1.75 GB isn't enough data to justify a hadoop solution. That data size fits easily in memory, and without doubt on a single system.
It depends on what you do with the data. If you are processing the data in 512KB chunks and each chunk takes a day to process (because expensive computation), you probably do want to spread the work over some cluster.
I don't think of hadoop being built for high complexity computation, but high IO throughput.
When you describe this kind of setup, I imagine things that involve proof through exhaustion. For example prime number search is something with a small input and large calculation time. However, these solution don't really benefit from hadoop since you don't really need the data management facilities, and a simpler MPI solution could handle this better.
Search indexing could fit this description(url -> results), but generally you want the additional network cards for throughput, and the disks to store the results. Then again the aggregate space on disk starts looking closer to TB instead of GB. Plus in the end you need to do something with all those pages.

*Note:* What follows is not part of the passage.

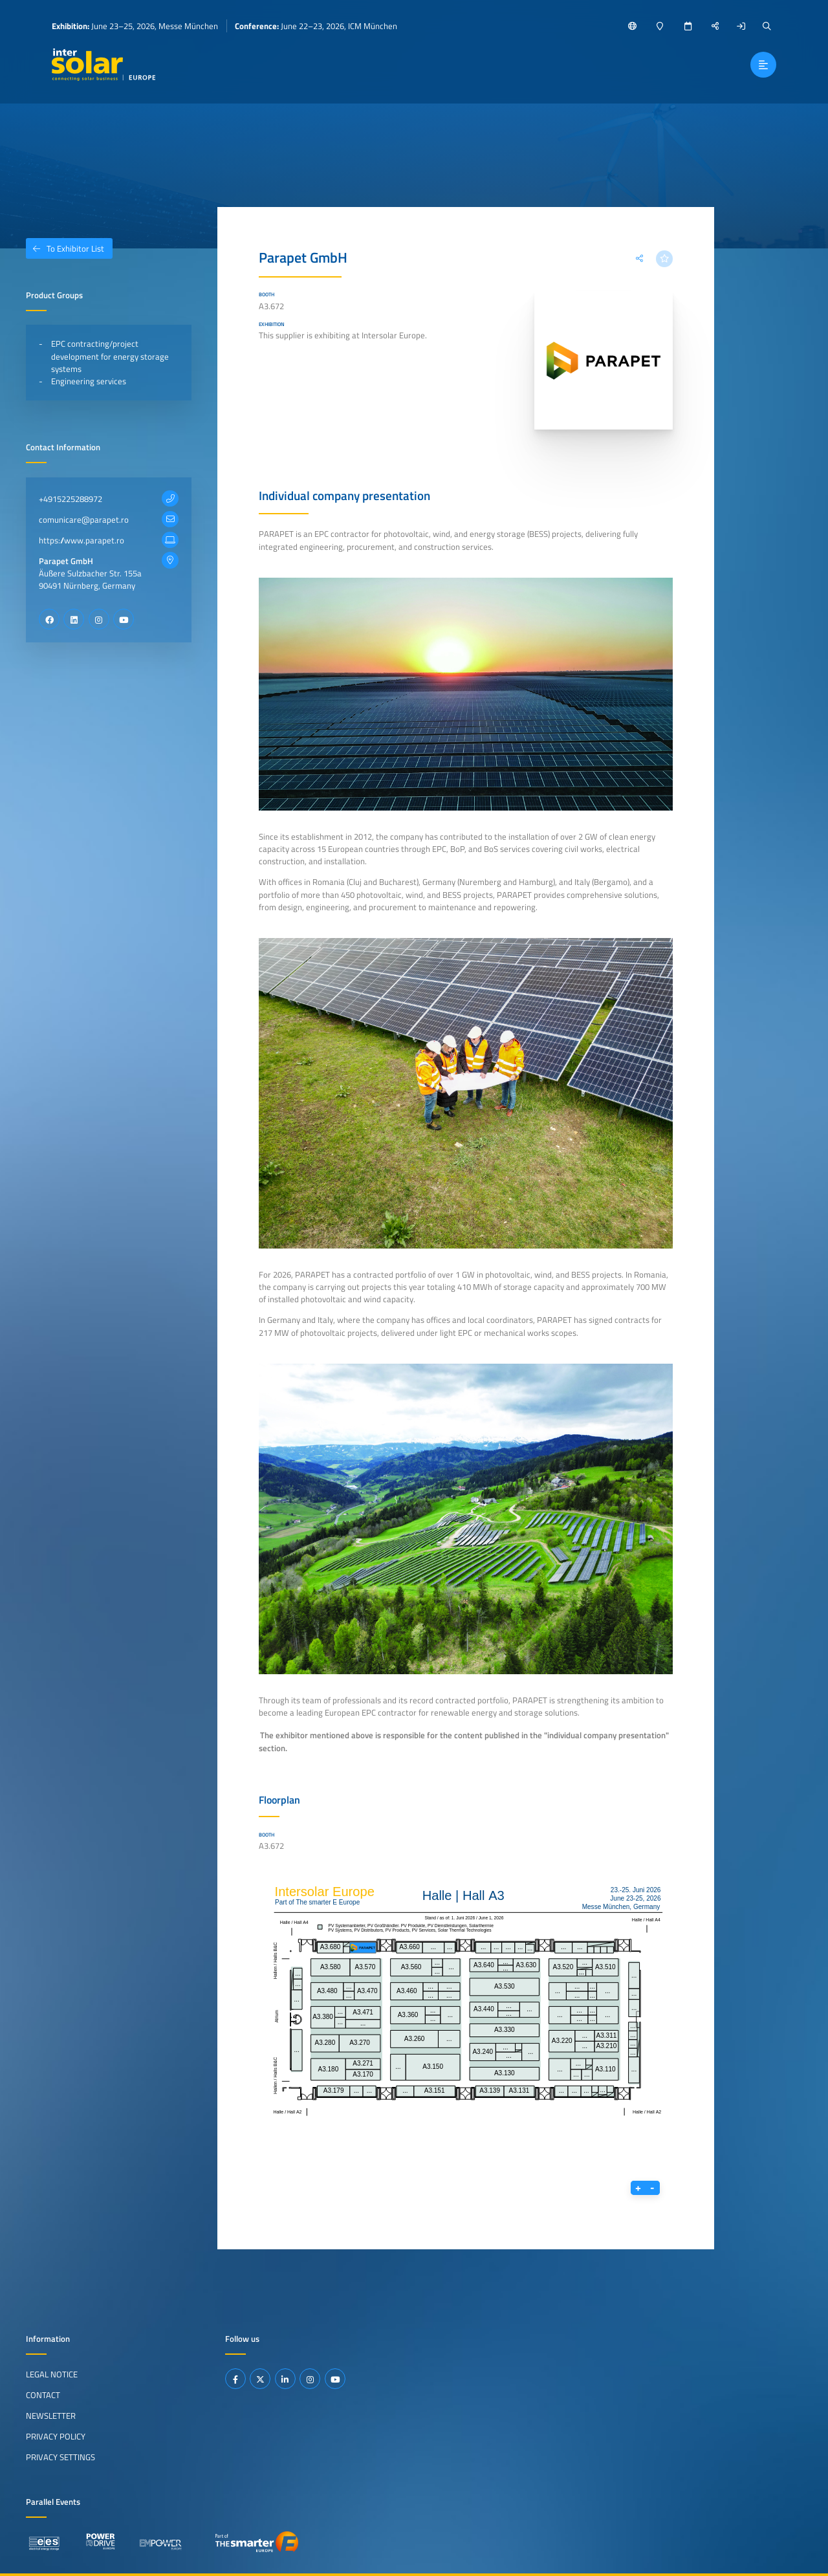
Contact (43, 2394)
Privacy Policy (55, 2436)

I think the article said that you don't need to use Hadoop for everything and that it might be much faster to just use command line tools on a single computer. Of course you might find a use case where the total computing time is massive and in that case a cluster is better. I still don't think many use cases have that problem.
We are doing some simple statistics at work for much smaller data sizes and the computing time is usually around 10-100 ms so it could probably compute small batches at almost network speed.
Definitely. I was reacting to my parent poster, because size does not say everything. 1TB can be small, 1GB can be big - it depends on the amount of computation time that is necessary for whatever processing of the data you do.
It depends on what you do with the data. If you are processing the data in 512KB chunks and each chunk takes a day to process (because expensive computation), you probably do want to spread the work over some cluster.